Children Are Bored on Sunday
- First edition
- Author: Jean Stafford
- Language: English
- Genre: Short story collection
- Publisher: Harcourt, Brace & Co.
- Publication date: 1953
- Publication place: United States
- Media type: Print (hardback)
- Pages: 252
- OCLC: 290015

= Children Are Bored on Sunday =

1953 book by Jean Stafford

Children Are Bored on Sunday is a collection of short fiction by Jean Stafford published in 1953 by Harcourt, Brace & Co.

==Stories==
- "The Echo and the Nemesis" (The New Yorker, December 16, 1950, as "The Nemesis")
- "A Country Love Story" (The New Yorker, May 6, 1950)
- "A Summer Day" (The New Yorker, September 4, 1948)
- "The Maiden" (The New Yorker, April 29, 1950)
- "The Home Front" (Partisan Review, Spring 1945)
- "Between the Porch and the Altar" (Harper's Magazine, June 1945)
- "The Bleeding Heart" (Partisan Review, September 1948)
- "The Interior Castle" (Partisan Review, November–December 1946)
- "A Modest Proposal" (The New Yorker, July 23, 1949, as "Pax Vobiscum")
- "Children Are Bored on Sunday" (The New Yorker, February 14, 1948)

==Reception==
Reviewer William Peden in the New York Times praised the collection as a welcome addition to her three novels, terming the stories "meaningful and complex."

Literary critic Ihab Hassan in Western Review places the best stories in the volume within the tradition of James Joyce and Anton Chekov:

The intimate glimpse unresolved, the moment of sudden knowledge, the reversal of a situation, the symbolic crisis, the humour of innocence and perversity, find each some deft application in Jean Stafford's stories."

==Retrospective appraisal==
Stafford's novels and short stories "collectively merit her a place among the finest fiction writers of her generation."
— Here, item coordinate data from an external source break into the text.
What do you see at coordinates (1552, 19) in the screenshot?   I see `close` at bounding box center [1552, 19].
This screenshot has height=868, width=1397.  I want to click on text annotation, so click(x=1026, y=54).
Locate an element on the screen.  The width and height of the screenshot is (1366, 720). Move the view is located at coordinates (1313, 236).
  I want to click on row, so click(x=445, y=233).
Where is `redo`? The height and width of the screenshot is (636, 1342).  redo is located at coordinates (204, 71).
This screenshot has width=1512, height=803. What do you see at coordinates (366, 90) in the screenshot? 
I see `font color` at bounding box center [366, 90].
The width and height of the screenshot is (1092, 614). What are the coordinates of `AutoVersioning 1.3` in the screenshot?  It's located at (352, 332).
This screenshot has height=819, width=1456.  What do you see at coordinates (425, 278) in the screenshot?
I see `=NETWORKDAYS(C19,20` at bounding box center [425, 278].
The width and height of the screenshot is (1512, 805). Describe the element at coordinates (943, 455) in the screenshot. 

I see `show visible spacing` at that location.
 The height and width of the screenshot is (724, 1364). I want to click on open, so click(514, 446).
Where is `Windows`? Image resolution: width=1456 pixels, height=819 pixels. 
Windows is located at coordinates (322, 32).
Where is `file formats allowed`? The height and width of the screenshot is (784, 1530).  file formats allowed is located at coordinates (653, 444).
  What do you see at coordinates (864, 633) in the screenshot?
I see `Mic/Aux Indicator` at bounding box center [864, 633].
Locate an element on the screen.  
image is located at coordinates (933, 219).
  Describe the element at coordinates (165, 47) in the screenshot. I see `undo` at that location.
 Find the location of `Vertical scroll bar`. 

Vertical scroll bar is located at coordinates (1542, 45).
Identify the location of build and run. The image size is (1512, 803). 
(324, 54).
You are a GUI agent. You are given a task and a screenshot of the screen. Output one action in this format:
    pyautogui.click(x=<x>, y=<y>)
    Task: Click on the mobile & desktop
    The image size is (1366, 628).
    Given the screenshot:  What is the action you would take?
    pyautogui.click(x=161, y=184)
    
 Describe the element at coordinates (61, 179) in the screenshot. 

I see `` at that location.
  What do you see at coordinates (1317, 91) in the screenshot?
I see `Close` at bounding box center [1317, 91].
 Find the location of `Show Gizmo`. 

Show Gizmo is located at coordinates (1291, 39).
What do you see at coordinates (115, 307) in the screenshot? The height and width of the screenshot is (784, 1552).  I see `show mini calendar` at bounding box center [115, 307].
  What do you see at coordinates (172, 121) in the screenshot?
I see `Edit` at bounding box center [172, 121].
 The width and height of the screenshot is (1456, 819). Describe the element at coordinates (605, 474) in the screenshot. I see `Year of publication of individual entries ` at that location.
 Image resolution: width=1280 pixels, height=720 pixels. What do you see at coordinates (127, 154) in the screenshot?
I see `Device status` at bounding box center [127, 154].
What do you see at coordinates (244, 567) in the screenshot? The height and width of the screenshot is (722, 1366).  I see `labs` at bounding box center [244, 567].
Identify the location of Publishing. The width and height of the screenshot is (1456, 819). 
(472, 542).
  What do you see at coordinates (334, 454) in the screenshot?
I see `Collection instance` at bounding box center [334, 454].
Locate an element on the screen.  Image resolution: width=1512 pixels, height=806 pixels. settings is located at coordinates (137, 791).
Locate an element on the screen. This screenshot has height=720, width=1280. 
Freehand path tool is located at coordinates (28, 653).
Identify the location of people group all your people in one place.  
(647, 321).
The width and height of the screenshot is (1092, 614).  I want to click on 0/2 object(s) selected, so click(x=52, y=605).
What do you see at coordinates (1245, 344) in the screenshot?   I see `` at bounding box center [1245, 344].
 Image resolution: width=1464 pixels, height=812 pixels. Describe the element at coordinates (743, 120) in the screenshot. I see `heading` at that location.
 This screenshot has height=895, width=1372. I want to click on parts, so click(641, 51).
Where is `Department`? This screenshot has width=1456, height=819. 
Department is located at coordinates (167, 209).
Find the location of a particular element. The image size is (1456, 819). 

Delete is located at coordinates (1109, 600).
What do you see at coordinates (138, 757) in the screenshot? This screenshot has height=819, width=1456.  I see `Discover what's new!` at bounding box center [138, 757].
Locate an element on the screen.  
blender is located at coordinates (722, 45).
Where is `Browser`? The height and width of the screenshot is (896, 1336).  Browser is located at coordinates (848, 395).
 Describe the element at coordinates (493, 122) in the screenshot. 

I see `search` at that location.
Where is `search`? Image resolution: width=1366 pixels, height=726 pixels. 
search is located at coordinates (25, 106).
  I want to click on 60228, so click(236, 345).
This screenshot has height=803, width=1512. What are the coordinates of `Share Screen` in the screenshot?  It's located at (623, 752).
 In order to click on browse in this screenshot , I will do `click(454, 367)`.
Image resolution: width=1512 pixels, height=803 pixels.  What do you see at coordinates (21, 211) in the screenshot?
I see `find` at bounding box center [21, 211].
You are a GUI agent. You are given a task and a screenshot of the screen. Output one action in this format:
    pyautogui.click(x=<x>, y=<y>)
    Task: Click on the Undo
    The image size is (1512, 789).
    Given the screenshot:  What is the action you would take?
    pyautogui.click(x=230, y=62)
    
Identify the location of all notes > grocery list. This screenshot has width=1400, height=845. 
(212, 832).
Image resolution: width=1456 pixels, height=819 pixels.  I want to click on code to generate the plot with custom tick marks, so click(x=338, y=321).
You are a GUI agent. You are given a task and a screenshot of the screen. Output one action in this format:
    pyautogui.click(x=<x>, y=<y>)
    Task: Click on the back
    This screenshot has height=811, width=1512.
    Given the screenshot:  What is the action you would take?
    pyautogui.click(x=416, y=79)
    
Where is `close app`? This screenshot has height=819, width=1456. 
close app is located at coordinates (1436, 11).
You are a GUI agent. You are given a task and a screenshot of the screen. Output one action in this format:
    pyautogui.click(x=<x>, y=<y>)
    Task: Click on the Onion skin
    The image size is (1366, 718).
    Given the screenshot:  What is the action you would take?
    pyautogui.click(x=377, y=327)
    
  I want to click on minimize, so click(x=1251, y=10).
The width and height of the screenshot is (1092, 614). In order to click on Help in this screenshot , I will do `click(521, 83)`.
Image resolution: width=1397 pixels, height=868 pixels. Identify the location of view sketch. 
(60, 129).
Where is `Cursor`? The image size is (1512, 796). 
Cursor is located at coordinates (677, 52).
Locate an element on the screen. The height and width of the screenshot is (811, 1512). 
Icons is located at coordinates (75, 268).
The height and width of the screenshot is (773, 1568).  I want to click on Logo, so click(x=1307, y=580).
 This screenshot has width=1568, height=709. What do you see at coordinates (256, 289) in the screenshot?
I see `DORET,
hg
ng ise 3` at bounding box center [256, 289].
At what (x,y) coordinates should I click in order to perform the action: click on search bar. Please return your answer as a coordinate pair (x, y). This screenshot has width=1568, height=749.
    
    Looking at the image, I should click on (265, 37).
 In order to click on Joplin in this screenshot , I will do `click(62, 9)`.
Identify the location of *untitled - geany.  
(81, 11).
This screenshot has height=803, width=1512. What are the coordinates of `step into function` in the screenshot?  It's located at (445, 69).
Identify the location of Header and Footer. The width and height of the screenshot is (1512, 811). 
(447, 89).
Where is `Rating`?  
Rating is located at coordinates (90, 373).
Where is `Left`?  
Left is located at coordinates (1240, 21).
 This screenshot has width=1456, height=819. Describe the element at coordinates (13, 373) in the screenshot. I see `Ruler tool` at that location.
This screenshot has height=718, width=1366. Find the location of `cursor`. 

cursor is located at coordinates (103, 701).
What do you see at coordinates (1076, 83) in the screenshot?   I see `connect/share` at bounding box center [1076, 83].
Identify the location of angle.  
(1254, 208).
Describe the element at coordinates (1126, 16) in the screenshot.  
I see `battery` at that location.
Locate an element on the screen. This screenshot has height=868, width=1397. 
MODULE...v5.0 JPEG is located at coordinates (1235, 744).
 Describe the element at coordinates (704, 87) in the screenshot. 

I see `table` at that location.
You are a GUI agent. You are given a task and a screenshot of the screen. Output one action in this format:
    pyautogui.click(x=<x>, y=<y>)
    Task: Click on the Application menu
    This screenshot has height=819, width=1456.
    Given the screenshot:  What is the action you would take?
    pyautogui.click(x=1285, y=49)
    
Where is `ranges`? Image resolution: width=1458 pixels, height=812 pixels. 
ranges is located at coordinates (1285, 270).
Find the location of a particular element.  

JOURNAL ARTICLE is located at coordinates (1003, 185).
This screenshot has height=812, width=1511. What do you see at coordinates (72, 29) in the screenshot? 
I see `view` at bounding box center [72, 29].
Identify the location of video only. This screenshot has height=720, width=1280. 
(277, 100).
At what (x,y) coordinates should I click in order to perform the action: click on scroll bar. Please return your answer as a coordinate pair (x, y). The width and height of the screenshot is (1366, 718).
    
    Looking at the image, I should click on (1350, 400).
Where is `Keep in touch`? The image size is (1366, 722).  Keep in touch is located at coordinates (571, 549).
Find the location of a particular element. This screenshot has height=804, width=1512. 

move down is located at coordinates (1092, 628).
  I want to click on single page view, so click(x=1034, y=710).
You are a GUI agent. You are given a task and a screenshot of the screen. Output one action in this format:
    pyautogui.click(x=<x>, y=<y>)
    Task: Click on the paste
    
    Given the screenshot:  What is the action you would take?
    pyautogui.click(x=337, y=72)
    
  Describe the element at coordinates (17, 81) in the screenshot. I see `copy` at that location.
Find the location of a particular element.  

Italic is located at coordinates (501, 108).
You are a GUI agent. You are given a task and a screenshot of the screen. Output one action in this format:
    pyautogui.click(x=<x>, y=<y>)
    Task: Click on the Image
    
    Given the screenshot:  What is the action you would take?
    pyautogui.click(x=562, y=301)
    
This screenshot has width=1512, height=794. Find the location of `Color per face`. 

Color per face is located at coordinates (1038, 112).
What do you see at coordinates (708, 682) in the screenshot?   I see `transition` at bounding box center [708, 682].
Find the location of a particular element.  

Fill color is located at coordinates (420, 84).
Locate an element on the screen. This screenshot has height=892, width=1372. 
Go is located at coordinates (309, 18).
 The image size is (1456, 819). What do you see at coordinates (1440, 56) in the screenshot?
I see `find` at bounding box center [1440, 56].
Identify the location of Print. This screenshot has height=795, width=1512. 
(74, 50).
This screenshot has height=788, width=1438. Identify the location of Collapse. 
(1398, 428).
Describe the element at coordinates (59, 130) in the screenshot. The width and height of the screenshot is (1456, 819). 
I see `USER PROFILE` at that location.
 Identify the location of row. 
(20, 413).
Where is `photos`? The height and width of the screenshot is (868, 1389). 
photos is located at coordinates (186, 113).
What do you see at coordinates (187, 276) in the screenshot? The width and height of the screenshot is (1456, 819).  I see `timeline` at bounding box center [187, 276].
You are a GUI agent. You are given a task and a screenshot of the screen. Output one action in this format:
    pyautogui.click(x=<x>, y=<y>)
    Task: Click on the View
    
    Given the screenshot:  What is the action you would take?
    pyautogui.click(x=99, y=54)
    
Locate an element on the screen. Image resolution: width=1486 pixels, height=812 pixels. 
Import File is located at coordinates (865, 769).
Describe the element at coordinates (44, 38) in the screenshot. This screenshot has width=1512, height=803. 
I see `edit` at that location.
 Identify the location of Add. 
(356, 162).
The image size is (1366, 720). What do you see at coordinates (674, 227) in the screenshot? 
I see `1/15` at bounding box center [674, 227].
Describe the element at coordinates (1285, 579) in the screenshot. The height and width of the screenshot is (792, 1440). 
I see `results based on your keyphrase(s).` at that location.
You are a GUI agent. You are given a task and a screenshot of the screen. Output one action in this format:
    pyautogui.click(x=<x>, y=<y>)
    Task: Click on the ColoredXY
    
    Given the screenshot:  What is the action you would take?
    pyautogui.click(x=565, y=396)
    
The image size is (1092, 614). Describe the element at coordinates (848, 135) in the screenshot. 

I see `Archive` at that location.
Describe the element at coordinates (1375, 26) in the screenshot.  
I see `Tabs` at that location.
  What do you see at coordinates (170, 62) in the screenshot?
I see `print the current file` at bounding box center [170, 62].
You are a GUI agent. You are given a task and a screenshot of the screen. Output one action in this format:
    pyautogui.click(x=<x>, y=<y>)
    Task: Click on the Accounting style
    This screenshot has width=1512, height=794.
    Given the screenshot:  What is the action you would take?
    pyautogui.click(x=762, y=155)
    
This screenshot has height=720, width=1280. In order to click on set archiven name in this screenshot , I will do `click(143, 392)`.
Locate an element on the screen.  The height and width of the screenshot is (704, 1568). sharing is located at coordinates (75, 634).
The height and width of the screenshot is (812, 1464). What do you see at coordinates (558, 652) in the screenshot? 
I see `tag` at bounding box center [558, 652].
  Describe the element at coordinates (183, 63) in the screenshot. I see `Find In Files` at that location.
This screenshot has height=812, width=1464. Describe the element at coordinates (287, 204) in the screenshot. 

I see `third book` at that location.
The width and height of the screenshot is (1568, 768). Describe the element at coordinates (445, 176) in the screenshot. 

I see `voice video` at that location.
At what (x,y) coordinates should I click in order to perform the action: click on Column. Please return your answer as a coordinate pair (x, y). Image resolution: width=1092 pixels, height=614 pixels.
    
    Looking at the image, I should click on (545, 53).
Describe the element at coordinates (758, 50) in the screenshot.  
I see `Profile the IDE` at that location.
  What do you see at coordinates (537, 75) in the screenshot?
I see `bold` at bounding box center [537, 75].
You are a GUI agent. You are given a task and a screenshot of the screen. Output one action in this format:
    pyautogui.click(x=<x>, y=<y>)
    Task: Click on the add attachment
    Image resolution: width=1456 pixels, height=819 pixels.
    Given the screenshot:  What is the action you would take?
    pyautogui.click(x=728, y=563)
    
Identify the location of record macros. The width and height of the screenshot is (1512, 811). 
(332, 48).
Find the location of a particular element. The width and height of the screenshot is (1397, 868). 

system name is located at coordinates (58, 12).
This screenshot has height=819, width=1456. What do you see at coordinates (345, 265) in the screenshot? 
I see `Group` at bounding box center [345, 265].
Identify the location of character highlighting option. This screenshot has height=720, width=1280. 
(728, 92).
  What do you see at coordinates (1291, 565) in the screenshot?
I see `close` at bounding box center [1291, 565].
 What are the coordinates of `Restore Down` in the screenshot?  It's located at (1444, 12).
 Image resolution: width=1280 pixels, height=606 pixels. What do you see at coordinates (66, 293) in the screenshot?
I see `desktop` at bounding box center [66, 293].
Writing in Shenandoah, critic Jerome Mazzaro in comparing Stafford's work to Marcel Proust's, singles out "A Country Love Story" as a "classic statement" of her thematic concerns.

==Sources==
- Hassan, Ihab. "Jean Stafford: The Expense of Style and the Scope of Sensibility," Western Review 19, Spring 1955 pp. 185–203 in Jean Stafford: A Study of the Short Fiction. 1996. Twayne's Publishing, New York. pp. 109–114.
- Mazzaro, Jerome. "Rememberances of Things Proust" (a review of Jean Stafford's Bad Characters), Shenandoah 16, Summer 1965. pp. 114–117. Washington and Lee University Review.
- Peden, William. "A Bleak, Sad World; CHILDREN ARE BORED ON SUNDAY." New York Times, May 10, 1953. https://www.nytimes.com/1953/05/10/archives/a-bleak-sad-world-children-are-bored-on-sunday-by-jean-stafford-252.html Accessed 12 February 2026.
- Stafford, Jean. 1953. The Children Are Bored on Sunday. Harcourt, Brace & Co, New York.
- Stafford, Jean. 1984. The Collected Stories of Jean Stafford. E. P. Dutton, New York.
- Wilson, Mary Ann. 1996. Jean Stafford: A Study of the Short Fiction. Twayne's Publishing. Simon & Schuster, New York.